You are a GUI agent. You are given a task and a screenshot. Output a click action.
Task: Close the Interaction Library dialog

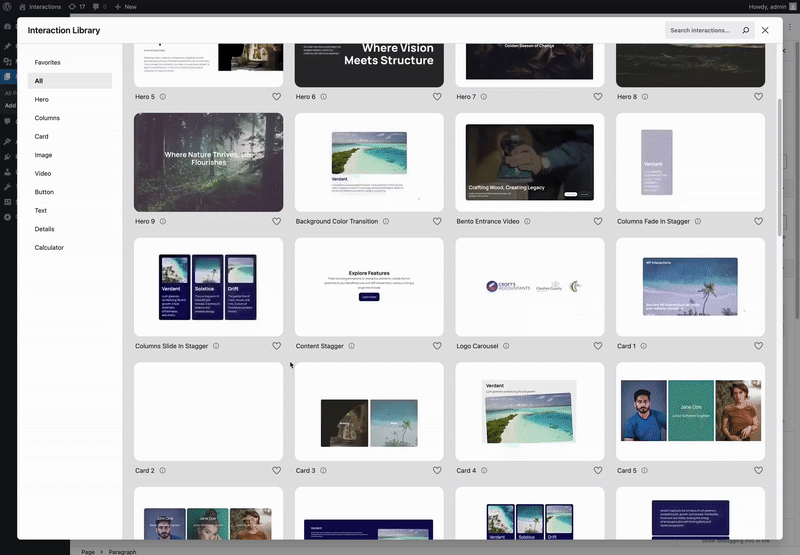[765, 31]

* * *

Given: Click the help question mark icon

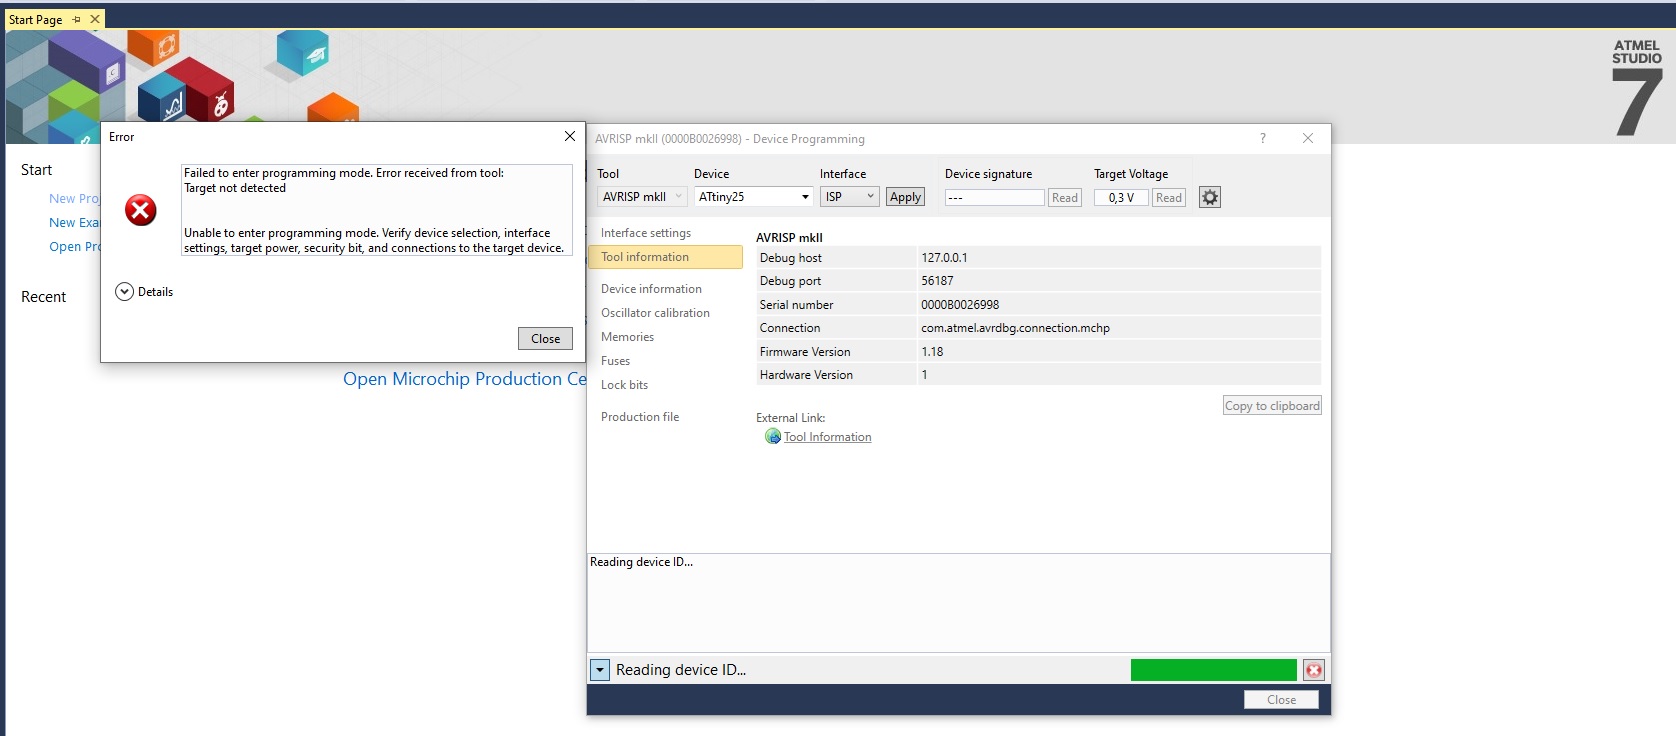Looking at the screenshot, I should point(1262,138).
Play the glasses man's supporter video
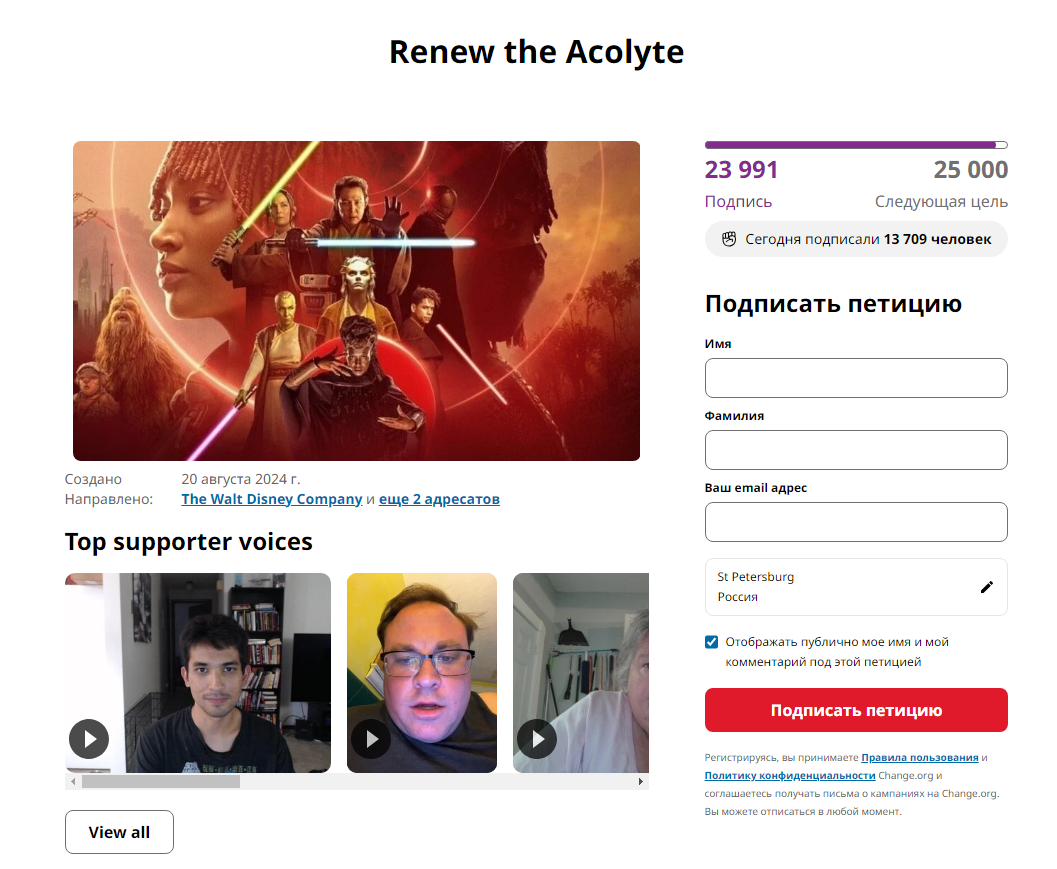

- What you have to do -
The lines to set down run from the line with "Given: Click the help question mark icon" up to and including the line with "Play the glasses man's supporter video" in the entries above. Reproduce them exactly, with no pictures.

- Response to the task -
Given: Click the help question mark icon

Looking at the screenshot, I should point(1262,138).
Play the glasses man's supporter video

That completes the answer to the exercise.